An extremely clean implementation. But unlike the buffered sink, the buffered source has a different interface. See above the full_buf
and consume
methods. This code very much needs this specialized interface, so now it’s on the caller to provide a source which is exposed like this. For lots of types, like in memory arrays, this is already blanket implemented. And other sources like a TCPStream
can be wrapped with a BufReader
.
This might still be too large of an ask for some callers. The ecosystem is largely centered on the Read
interface, not the BufRead
one. Accepting the more general Read
would be ideal, but I am not sure there is a simple way to do that and only have one interface. For example, you can’t just auto wrap everything in a BufReader
under the hood. That may end up with double buffers.

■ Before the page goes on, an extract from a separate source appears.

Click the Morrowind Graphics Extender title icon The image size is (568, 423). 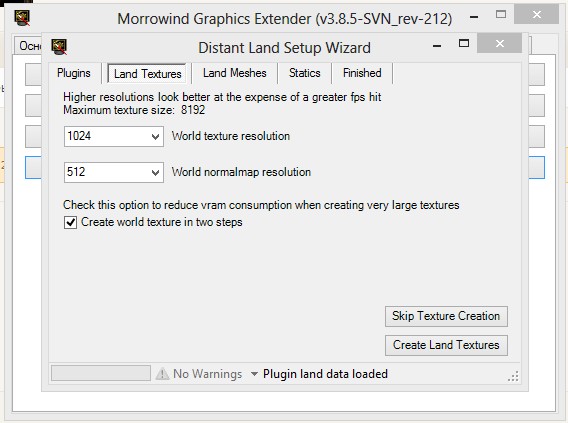point(22,17)
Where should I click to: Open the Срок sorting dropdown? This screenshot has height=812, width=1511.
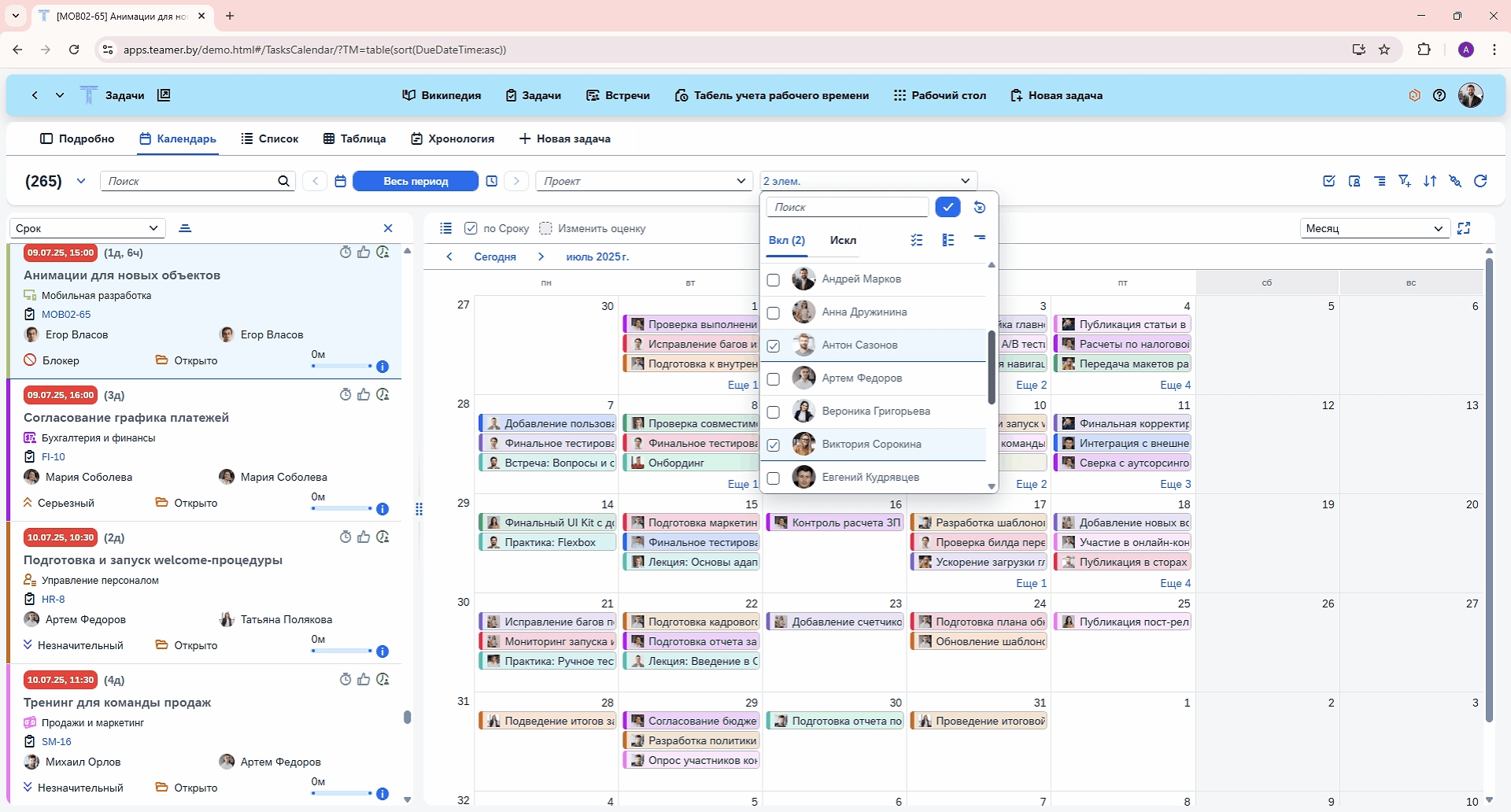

I don’t think there is a simple, performant way to accept the general Read
trait as the arg and then dynamically use the BufRead
interface if the type supports it. Which isn’t too surprising, sounds very dynamic-y.
I imagine there are scenarios where you just want to manage the buffer by hand, if super memory constrained. I don’t believe BufRead
is in the core library, so is not no_std
friendly.
So all in all, there might just have to be two decoding interfaces.
Clamping
This is the strategy push_decode
takes, exposing a decode_sync_unbuffered_with
function along side the buffered decode_sync_with
version above.
decode_sync_with<D: Decoder, R: std::io::BufRead + ?Sized>(reader: &mut R, mut decoder: D)

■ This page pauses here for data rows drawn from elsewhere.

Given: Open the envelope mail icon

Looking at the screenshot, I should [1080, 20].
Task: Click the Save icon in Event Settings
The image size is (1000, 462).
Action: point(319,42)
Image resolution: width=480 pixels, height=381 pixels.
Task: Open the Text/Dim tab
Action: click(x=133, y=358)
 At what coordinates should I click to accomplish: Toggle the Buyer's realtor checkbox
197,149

decode_sync_unbuffered_with<const BUF_LEN: usize, D: KnownMinLenDecoder, R: std::io::Read + ?Sized>(reader: &mut R, decoder: D)

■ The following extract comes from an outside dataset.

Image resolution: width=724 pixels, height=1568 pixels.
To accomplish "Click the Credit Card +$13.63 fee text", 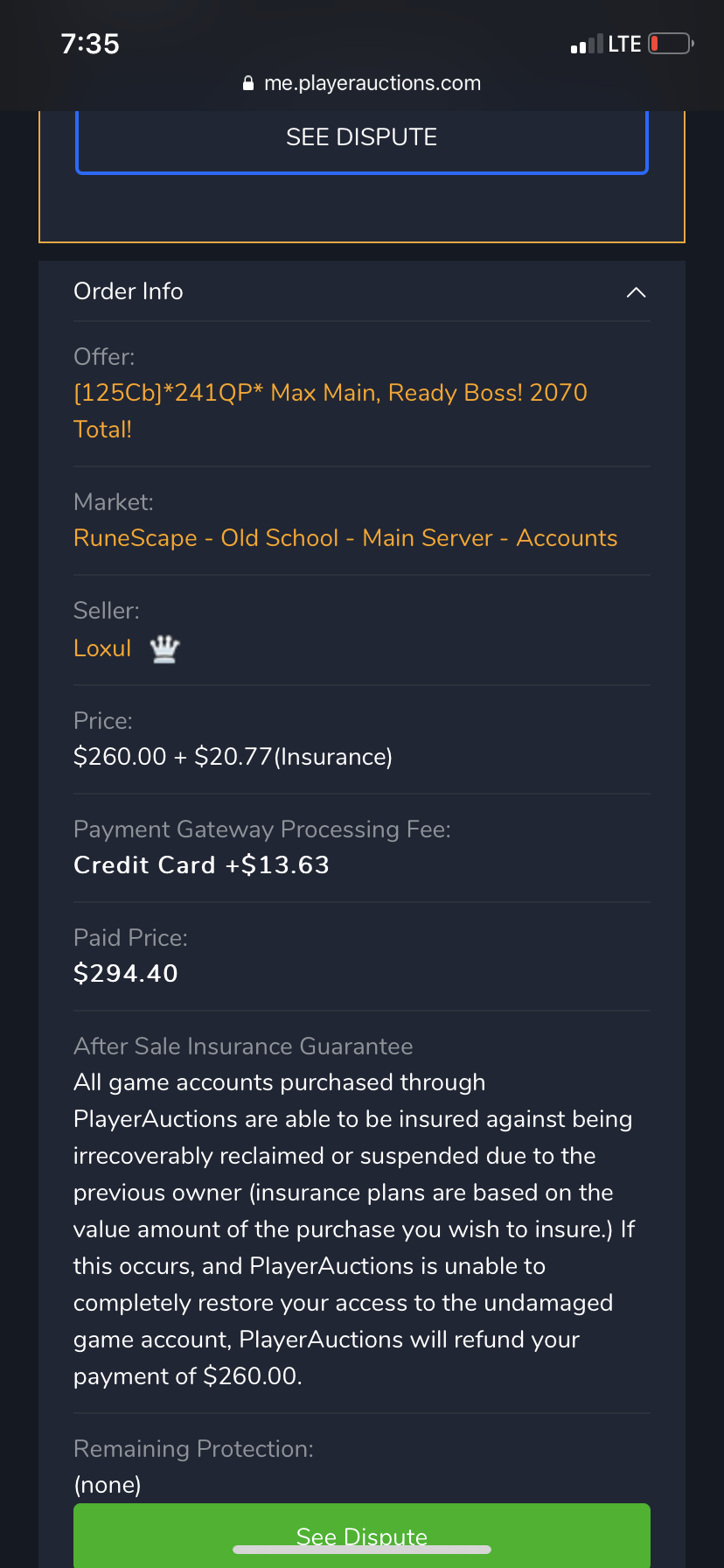I will [201, 865].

Signature comparison of buffered vs. non-buffered.
The un-buffered version (un-buffered as in, it does not require a buffered reader since it will be doing the buffering) is still taking an IO reader source and a decoder as input, however the requirements have been tweaked. The reader is only bound on Read
, no more BufRead
, lowering its requirements. The decoder has its bar raised, it now needs to be a KnownMinLenDecoder
. There is also the BUF_LEN
generic parameter, we will get into that later.
The KnownMinLenDecoder
requirement is what allows the driver to ask the decoder, hey, how many more bytes do you need to make your next decision? Without this information the driver needs to first allocate a chunk of memory and then pass the whole thing to Read
to get some bytes. But with the known min length bit of info, the driver can clamp the allocated memory, only pass a small slice to the Read
so that quickly fills the exact amount needed.
That still leaves the question, how much memory should be allocated in the first place to be the buffer? Where should it be allocated? This leads us to the new BUF_LEN
const generic. This is unsurprising the parameter which controls the buffer size, but why use a generic? This allows the buffer to be a stack allocation (size known at compile time) instead of on the heap.
I can’t confidently say I know all the trade-offs of stack vs. heap allocation for this scenario. However, I have to imagine the compile-time nature of the stack allows the compiler to further optimize it. At the cost of requiring another arg from the caller who might not have any idea what to put here.